## GIVEN TASK
Revise the following data by replacing "Instruction" with "Directive" wherever it occurs, leaving everything else unchanged. Omit the pictures from your output.

## Item position entries

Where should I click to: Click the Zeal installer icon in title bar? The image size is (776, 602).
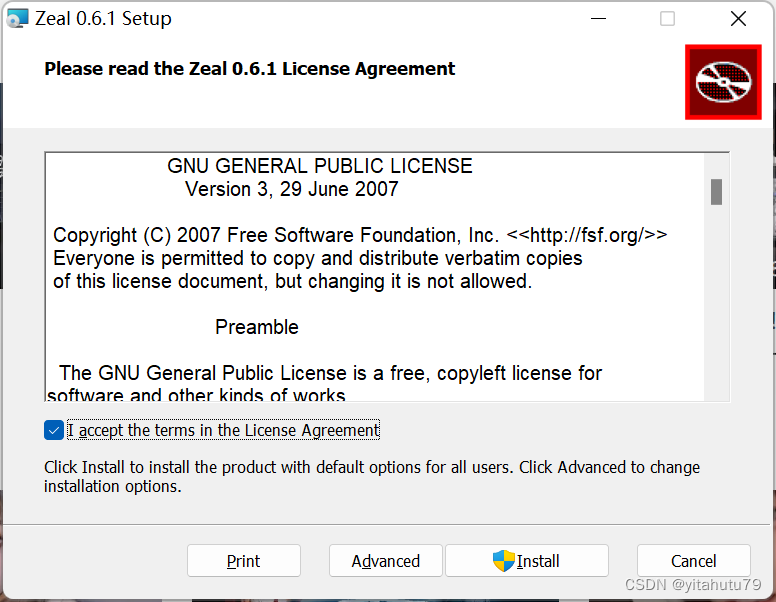[x=18, y=18]
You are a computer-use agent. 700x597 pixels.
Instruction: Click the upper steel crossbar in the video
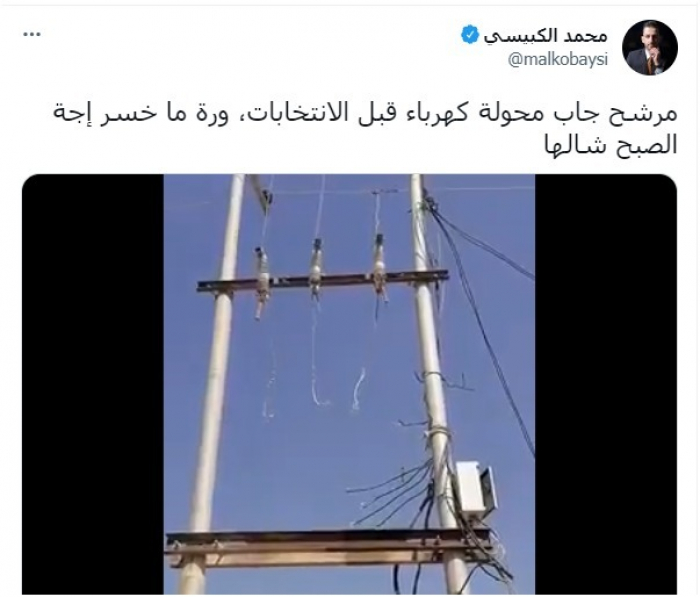click(322, 280)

## THE RESULT
Where should I click to: Click the Zeal installer icon in title bar? The image size is (776, 602).
[x=18, y=18]
You are a computer-use agent. 700x597 pixels.
Directive: Click the upper steel crossbar in the video
click(322, 280)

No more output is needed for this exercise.